(Beginning of Extracted entries)

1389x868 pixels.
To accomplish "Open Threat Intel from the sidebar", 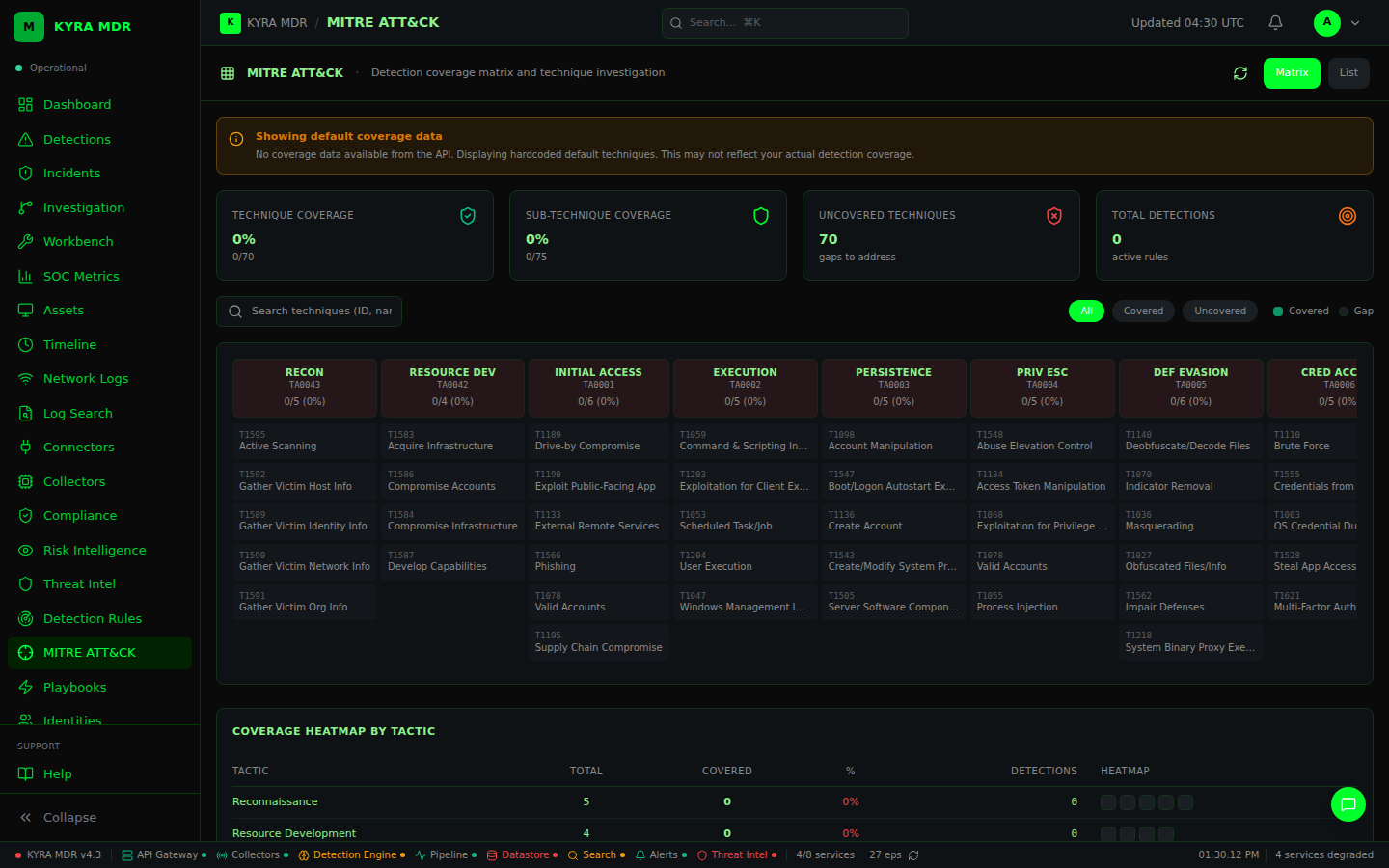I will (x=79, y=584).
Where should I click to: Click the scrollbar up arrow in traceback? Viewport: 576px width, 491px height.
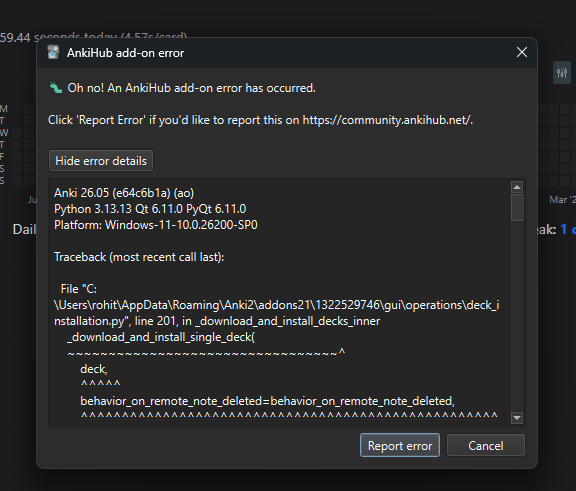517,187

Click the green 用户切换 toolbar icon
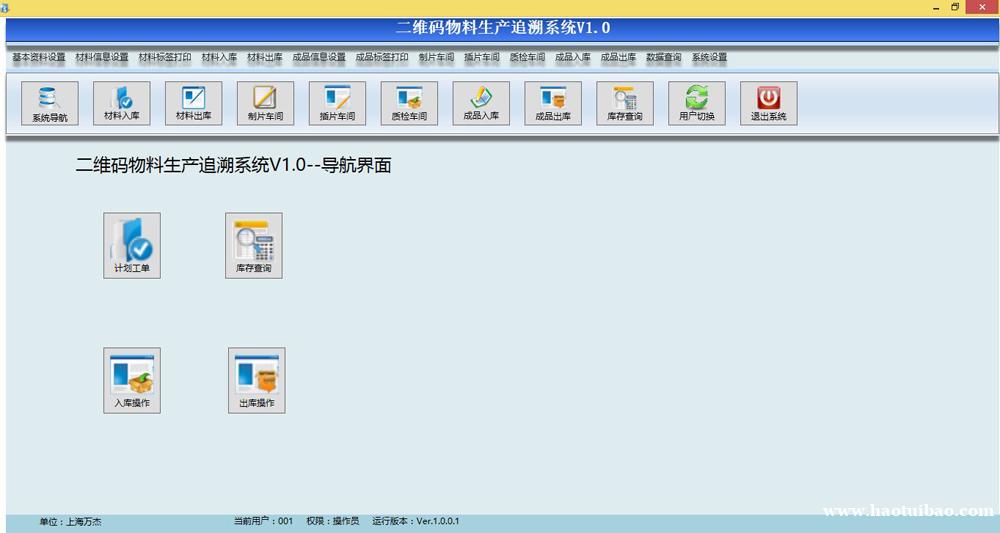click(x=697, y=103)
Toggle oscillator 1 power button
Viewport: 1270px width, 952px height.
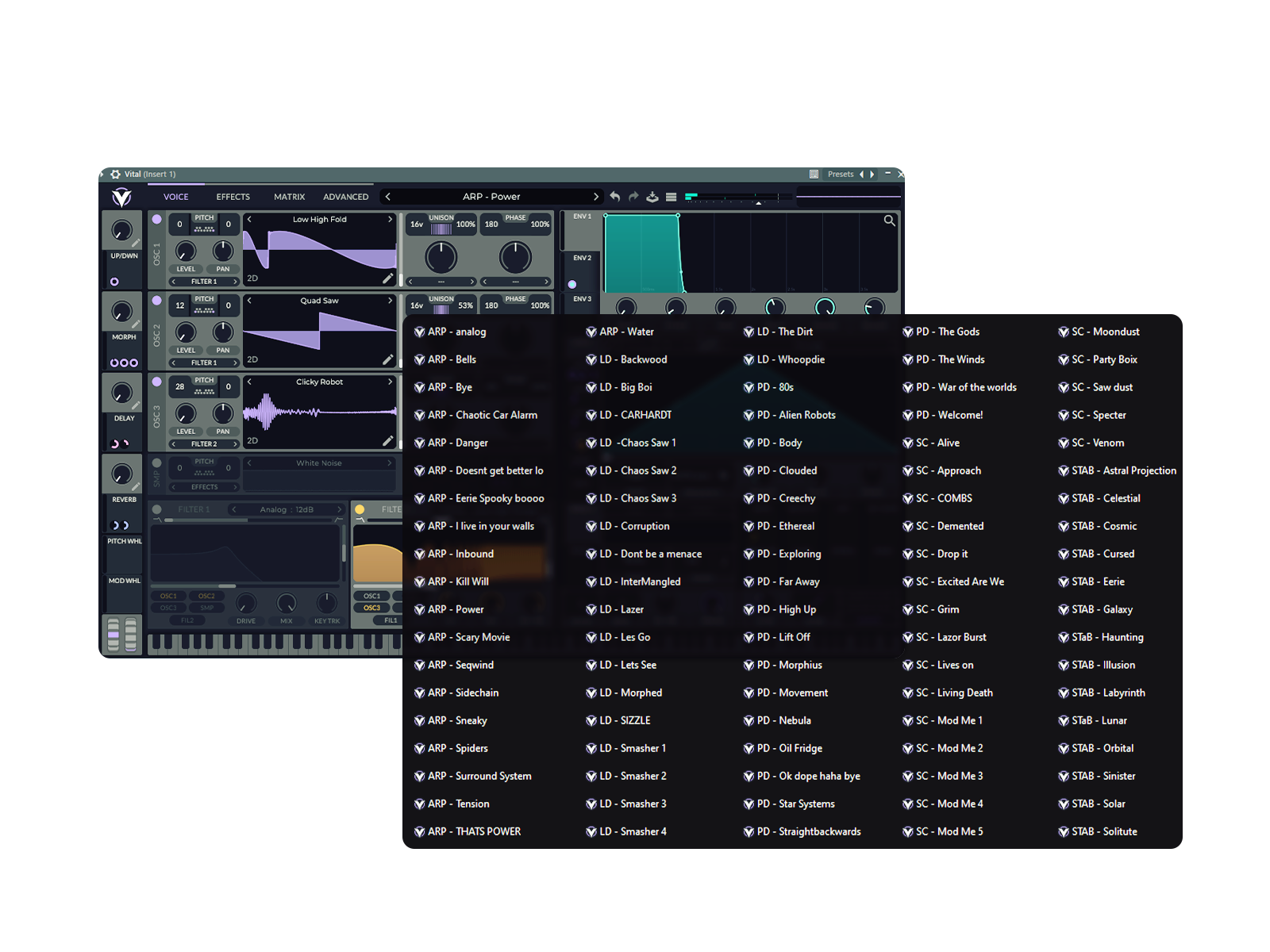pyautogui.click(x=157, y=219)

(End of Extracted entries)

Instructions for the task: Starting from the line that contains "Toggle oscillator 1 power button", transcribe exactly each line down to the final line of the material above, excluding every picture and adding nothing else.

Your response:
Toggle oscillator 1 power button
Viewport: 1270px width, 952px height.
pyautogui.click(x=157, y=219)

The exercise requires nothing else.